D’abord les chiffres. Selon les derniers résultats de l’étude du laboratoire de psychologie de l’Université de Bourgogne Franche-Comté lancée en 2019 et rendue publique au printemps dernier, 4,7% des vétérinaires ont tenté de se suicider. 4,8% déclarent avoir eu « assez souvent, fréquemment ou tout le temps envie de se suicider (dans les semaines précédant l’enquête). La profession est 3 à 4 fois plus à risque de suicide que la population générale et 2 fois plus à risque que les professions de santé humaine ». Et deux vétérinaires sur dix auraient eu des idéations suicidaires au cours des 12 derniers mois. Quant aux questions de burnout, l’indice d’épuisement émotionnel des vétérinaires est 1,2 fois supérieur à celui des agriculteurs et « 1,5 fois supérieur à celui de l’échantillon de référence de la population générale », alerte ainsi l’enquête réalisée par l’Université de Bourgogne Franche-Comté.
Méthodologie
« Ces résultats concernent le premier volet de l’étude sur la santé au travail des vétérinaires qui nous a été commandée par le Conseil National de l’Ordre des Vétérinaires (CNOV) et l’Association Vétos-Entraide », explique le pilote et coordinateur de l’enquête, le professeur Didier Truchot, spécialiste des questions de burnout. À noter qu’au niveau international, il s’agit de la première recherche qui prenne en compte à la fois des variables intra-individuelles, ou facteurs de personnalité, et des variables liées à la spécificité du métier. Tandis qu’au niveau national il s’agit également de la première enquête menée à une telle ampleur sur les corrélats du burnout et des idéations suicidaires chez les vétérinaires. La première phase de l’étude globale, qui en comptera trois en totalité s’est déroulée en deux étapes : une pré-enquête qualitative de 39 entretiens menés auprès d’un panel varié de vétérinaires volontaires puis l’enquête proprement dite, quantitative, au moyen d’un questionnaire envoyé à l’ensemble des vétérinaires français. Près de 3 500 ont répondu.
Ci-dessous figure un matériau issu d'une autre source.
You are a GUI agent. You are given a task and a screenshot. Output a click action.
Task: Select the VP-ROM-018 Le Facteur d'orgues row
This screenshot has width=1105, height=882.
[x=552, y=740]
Une enquête en trois phases
« Mais se limiter à une seule étude transversale, ne permet pas de s’assurer du lien de causalité entre les variables, aussi, cette première étape sera prolongée par une étude longitudinale qui permettra de s’assurer que les facteurs de stress perçus au temps 1 sont effectivement associés au burnout recueillis aux temps 2, puis 3 : 91% des répondants au premier questionnaire se sont déclarés volontaires pour participer à cette étude longitudinale », détaille le Professeur Truchot. Le recueil des réponses de la deuxième phase prend fin ce mois de novembre et son analyse devrait donner lieu à une restitution publique au printemps prochain. Tandis que celle de la troisième et dernière phase est attendue pour le mois de novembre 2023.
Profils concernés
Mais au-delà des seuls chiffres, que révèlent déjà les résultats de la première phase de l’étude ? Quel est le profil des vétérinaires les plus touchés par le burnout ? « Les plus atteints sont ceux qui s’occupent d’animaux de compagnie. Parce qu’ils sont sans arrêt confrontés à la douleur d’animaux que leurs propriétaires considèrent un peu comme leur enfant, ou, en tout cas, comme faisant partie de la famille, et ces vétérinaires ont peur de l’erreur face à des propriétaires d’animaux de plus en plus exigeants et parfois agressifs. En outre, ces vétérinaires ont également une charge de travail très importante qui déborde souvent sur leur vie privée. C’est un autre facteur de stress important », analyse le Pr Truchot.